In rodrigarc/RepertoiR: Scifer: Single-Cell Immunoglobulin Filtering of Sanger Sequences

knitr::opts_knit$set(
  echo = TRUE,
  root.dir = getwd(),
  fig.width = 6, fig.height = 5,
  warning = FALSE,
  message = FALSE
)

htmltools::img(
  src = knitr::image_uri(file.path(R.home("doc"), "html", "logo.jpg")),
  alt = "logo",
  style = "position:absolute; top:0; right:0; padding:10px;"
)

This report includes an overview of all the sequences analyzed. For further information for each animal sequence, please check the reports per folder.name.

library(ggplot2)
library(scifer)

Overall quality of sequences post-filtering

Here is attached four plots to compare the filtered sequences by the proposed quality requirements, the graphs on the left are before the filtering and the graphs on the right are after filtering. The code was written to filter the best sequences, if they were repeated, it will select the best quality sequence after comparing both sequences quality scores. The y-axis contain quality score similar to Phread Quality Score, which is logarithmically related to the base-calling error probabilities.
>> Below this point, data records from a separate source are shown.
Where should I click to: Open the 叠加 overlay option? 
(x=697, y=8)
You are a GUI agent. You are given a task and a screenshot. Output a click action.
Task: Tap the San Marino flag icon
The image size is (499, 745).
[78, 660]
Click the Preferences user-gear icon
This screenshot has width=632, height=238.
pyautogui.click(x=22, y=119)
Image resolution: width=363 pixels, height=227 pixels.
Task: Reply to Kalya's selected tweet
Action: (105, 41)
Thus, a score of 10 represents a basecalling error probability of 1 in 10 (90% accuracy), a quality score of 20, 1 in 100 (99% accuracy) etc.\ The filtering was based on:

Length of the sequences longer than 400 nucleotides
Contiguous good quality inside the sequence between positions 50 and 409 (JDV region)
Quality score after trimming the bad contiguous sequence
Number of secondary peaks inside the CDR3 region less than 5 (CDR3 default position is between 100-150 bp)
If the sequence was repeated, it will select the one with the best quality

The full script of filtering can be found on the Rmd file.

sf <- summarise_quality(
  folder_sequences=folder_sequences,
  secondary.peak.ratio=0.33,
  trim.cutoff=0.01,
  processors=processors
)

if (any(is.null(dim(sf[["summaries"]])))) {
  print("No files were processed, knitting was stopped early. 
        Please double check the folder location provided for `folder_sequences` with ab1 files.")
  knitr::knit_exit()
} else if (any(is.null(sf[["summaries"]][["raw.length"]])) |  any(is.na(sf[["summaries"]][["raw.length"]]))) {
  print("Columns inside sf_summaries are empty (NA or NULL). 
        Please double check the folder location provided for `folder_sequences` with ab1 files.")
  knitr::knit_exit()
} else if (all(c("raw.legnth", "trimmed.mean.quality", "trim.start") %in% colnames(sf[["summaries"]]))) {
  print("Columns exist in sf_summaries and are not empty, knitting can proceed.")
}

# create same columns for the data frame not filtered
sf$summaries <- sf$summaries %>%
  mutate(
    plate = folder.name,
    well = gsub("\\-.*|\\_.*", "", file.name),
    well_number = gsub("[a-zA-Z]", "", well),
    well_letter = gsub("[[:digit:]]", "", well),
    well = paste0(well_letter, sprintf("%02s", well_number)),
    ID = gsub("\\-.*|\\_.*", "", folder.name),
    sequence_id = sub("_R", "", paste(plate, well, sep = "_"))
  ) %>%
  select(-c(well_number, well_letter))

sf$summaries[is.na(sf$summaries)] <- 0

# filtering the dataset and piping the results to the next filtering (you should change all the parameters depending on your dataset)
sf_filtered <- sf[["summaries"]] %>%
  # Filter per length, trimmed quality position, and overall trimmed quality.
  filter(
    raw.length >= raw_length,
    trim.start <= trim_start & trim.finish >= trim_finish,
    trimmed.mean.quality >= trimmed_mean_quality
  ) %>%
  # group by file names (important if you have repetead sequences with the same name and you want to use the best one among them)
  group_by(sequence_id) %>%
  # among the repeated sequences filter the one with the highest mean quality
  filter(raw.mean.quality == max(raw.mean.quality)) %>%
  ungroup()

# here is the code used to create the listed S4 objects for secondary peaks detection and fasta file creation

pathnames <- as.character(sf_filtered$file.path)
sangerseqlisted <- sapply(pathnames, sangerseqR::readsangerseq)
sp <- lapply(sangerseqlisted, scifer:::secondary_peaks, ratio = 0.33)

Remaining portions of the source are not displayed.